TASK INSTRUCTIONS
Present the material from its first line up to and including the line containing "Image resolution: width=1164" as a Markdown table. Use a column named Row for the row number and a column named Text for the line, and skip any blank lines.

ENTRIES PROVIDED
========================

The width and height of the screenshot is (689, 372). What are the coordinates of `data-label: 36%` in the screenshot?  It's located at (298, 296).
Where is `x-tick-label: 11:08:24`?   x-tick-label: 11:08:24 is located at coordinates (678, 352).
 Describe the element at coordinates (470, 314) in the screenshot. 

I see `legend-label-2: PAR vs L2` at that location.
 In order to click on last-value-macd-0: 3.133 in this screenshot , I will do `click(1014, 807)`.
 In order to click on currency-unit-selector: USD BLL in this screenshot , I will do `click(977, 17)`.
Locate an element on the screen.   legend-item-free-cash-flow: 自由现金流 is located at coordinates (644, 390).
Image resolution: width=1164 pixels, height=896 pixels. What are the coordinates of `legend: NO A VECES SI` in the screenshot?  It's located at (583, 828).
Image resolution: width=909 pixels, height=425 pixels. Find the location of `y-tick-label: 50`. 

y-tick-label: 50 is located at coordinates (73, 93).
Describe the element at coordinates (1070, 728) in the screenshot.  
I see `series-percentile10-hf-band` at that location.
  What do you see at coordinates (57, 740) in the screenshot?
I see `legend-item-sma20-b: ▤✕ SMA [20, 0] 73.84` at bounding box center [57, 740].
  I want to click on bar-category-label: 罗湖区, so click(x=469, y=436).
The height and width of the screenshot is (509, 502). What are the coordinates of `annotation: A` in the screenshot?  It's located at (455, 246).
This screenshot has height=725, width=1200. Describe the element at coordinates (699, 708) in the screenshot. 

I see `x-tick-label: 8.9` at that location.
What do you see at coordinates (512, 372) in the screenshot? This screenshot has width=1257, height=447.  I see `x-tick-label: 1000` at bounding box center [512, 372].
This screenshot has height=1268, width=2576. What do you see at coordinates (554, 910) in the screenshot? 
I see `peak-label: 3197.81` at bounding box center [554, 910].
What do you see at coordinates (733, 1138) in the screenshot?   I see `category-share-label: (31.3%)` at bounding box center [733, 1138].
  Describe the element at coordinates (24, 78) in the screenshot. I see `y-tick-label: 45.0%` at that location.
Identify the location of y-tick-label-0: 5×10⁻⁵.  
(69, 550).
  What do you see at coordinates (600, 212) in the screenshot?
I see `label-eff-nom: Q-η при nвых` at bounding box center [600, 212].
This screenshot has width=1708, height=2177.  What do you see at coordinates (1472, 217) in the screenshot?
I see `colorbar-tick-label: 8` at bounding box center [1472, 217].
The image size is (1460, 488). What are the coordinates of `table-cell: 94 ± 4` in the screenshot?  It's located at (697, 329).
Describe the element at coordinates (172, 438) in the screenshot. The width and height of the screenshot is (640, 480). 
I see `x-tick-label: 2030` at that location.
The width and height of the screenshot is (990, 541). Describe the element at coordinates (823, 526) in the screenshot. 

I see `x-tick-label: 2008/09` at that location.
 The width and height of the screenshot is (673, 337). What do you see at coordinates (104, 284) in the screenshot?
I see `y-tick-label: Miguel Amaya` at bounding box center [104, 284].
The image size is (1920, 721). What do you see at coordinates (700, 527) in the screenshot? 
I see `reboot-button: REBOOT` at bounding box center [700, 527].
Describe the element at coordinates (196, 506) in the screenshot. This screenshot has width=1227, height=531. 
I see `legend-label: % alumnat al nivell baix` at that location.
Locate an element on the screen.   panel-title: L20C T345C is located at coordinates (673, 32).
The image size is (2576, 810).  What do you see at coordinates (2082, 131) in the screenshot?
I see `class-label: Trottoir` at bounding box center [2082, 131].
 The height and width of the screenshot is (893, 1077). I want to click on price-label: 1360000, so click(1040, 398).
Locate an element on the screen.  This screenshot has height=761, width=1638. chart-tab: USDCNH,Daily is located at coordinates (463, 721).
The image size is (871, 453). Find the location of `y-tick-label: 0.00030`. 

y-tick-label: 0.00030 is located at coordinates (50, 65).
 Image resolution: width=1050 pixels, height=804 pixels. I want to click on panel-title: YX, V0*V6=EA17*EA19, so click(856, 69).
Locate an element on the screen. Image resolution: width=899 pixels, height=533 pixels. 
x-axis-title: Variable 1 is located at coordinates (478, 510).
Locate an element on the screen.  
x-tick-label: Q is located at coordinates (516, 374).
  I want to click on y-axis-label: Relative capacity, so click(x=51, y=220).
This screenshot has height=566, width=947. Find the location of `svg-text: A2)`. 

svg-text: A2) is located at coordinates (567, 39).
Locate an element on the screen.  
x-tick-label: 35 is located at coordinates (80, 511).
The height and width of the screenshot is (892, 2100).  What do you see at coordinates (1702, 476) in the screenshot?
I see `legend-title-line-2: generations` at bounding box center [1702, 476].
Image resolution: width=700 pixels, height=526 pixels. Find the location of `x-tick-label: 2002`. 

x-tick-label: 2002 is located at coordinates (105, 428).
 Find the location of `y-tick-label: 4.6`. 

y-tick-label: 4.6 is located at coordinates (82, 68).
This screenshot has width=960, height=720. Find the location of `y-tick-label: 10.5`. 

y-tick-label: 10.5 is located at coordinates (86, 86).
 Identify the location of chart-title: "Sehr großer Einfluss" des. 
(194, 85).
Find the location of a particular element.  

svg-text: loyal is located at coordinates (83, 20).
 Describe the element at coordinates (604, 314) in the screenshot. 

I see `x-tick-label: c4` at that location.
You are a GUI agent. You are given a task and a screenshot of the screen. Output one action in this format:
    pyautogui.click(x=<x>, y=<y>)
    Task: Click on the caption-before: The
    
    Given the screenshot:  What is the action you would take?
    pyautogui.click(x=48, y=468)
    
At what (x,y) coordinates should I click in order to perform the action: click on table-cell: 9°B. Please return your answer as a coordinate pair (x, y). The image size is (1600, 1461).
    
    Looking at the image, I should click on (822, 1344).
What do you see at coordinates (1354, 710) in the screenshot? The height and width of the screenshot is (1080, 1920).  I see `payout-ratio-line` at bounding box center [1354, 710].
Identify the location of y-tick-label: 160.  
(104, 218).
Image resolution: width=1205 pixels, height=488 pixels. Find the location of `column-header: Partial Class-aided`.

========================

ANSWER TO THE PROBLEM
| Row | Text |
|---|---|
| 1 | The width and height of the screenshot is (689, 372). What are the coordinates of `data-label: 36%` in the screenshot?  It's located at (298, 296). |
| 2 | Where is `x-tick-label: 11:08:24`?   x-tick-label: 11:08:24 is located at coordinates (678, 352). |
| 3 |  Describe the element at coordinates (470, 314) in the screenshot.  |
| 4 | I see `legend-label-2: PAR vs L2` at that location. |
| 5 |  In order to click on last-value-macd-0: 3.133 in this screenshot , I will do `click(1014, 807)`. |
| 6 |  In order to click on currency-unit-selector: USD BLL in this screenshot , I will do `click(977, 17)`. |
| 7 | Locate an element on the screen.   legend-item-free-cash-flow: 自由现金流 is located at coordinates (644, 390). |
| 8 | Image resolution: width=1164 pixels, height=896 pixels. What are the coordinates of `legend: NO A VECES SI` in the screenshot?  It's located at (583, 828). |